→ **TEXTBLOCK**

Definition und Zielsetzung
Der Verein deutscher Ingenieure (VDI) definiert Simulation
allgemein als die
„Nachbildung eines Systems mit seinen dynamischen Prozessen
in einem experimentierfähigen Modell, um zu Erkenntnissen zu gelangen, die auf
die Wirklichkeit übertragbar sind” ( [VDI 2013]).
Der Einsatz von Simulation empfiehlt sich immer dann, wenn
Experimente und Messungen in der Realität zu langsam
(Bevölkerungsentwicklungen), zu schnell (Explosionsverhalten), zu gefährlich
(Crashtests), unmöglich (Urknall) oder schlicht teuer (Fabrikplanung) wären. Insbesondere bei
komplexen Realsystemen sind die Grenzen analytischer Methoden und Beschreibungen
schnell erreicht. Simulation dagegen kann, auf Basis einer geeigneten Modellierung, sehr umfangreiche Systeme handhaben und dem Anwender die
Zusammenhänge der einzelnen Systemvariablen deutlich machen (vgl. [Law und Kelton 2000], S. 106ff.). Über Simulationsläufe wird das zeitliche
Ablaufverhalten von Systemen abgebildet; zusätzlich kann es protokolliert, reproduziert,
analysiert und interpretiert werden und Sensitivitätsanalysen werden ermöglicht.
Mit Simulation können bestehende Systeme iterativ optimiert
werden, bspw. durch effizienteren Einsatz von Ressourcen oder die Verbesserung
von Steuerungsstrategien während des Betriebs. Zudem kann die Planung noch nicht
existenter Systeme unterstützt werden: Allein die schlichte
Visualisierung des dynamischen Systemverhaltens kann die Analyse komplexer Zusammenhänge ungemein erleichtern und erlaubt den Einsatz von Simulationsmodellen als Schulungsinstrument.

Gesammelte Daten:
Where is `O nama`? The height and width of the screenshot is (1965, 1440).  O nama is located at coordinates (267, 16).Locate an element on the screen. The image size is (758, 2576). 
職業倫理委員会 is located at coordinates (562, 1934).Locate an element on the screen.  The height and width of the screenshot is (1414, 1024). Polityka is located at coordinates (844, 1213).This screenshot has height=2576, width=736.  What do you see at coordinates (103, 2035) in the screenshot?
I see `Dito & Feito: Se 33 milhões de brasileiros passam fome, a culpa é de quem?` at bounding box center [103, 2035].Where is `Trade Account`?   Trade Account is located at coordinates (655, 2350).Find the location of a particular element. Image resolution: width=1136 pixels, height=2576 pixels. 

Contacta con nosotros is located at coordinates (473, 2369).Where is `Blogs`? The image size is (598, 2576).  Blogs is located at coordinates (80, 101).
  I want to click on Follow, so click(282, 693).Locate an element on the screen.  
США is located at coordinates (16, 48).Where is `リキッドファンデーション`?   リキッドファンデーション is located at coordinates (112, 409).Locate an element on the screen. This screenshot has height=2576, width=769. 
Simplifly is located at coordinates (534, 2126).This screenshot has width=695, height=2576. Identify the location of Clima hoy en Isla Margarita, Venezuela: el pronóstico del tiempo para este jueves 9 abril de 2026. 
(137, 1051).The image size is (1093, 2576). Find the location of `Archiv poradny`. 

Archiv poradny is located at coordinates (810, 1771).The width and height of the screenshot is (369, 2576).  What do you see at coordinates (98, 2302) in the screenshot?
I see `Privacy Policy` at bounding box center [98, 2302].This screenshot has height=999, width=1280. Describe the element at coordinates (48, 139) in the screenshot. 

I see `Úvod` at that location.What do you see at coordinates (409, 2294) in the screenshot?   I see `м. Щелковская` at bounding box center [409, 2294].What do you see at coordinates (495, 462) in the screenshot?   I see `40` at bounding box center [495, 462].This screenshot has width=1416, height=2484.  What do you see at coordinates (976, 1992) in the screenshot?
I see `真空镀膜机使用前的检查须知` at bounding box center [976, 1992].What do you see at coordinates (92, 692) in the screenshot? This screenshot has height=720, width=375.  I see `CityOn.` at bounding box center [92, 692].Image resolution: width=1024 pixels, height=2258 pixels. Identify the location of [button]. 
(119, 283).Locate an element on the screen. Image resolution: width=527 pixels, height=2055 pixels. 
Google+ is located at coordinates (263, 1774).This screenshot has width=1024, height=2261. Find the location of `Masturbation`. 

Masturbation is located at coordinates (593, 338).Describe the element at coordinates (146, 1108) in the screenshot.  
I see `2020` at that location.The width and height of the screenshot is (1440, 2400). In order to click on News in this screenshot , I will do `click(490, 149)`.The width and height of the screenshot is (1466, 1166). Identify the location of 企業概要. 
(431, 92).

→ **AUFGABE**
Führe alle Beispiele auf, die der Textblock oben in Klammern für Fälle nennt, in denen Experimente und Messungen in der Realität ungeeignet wären.

→ **LÖSUNG**
Bevölkerungsentwicklungen, Explosionsverhalten, Crashtests, Urknall, Fabrikplanung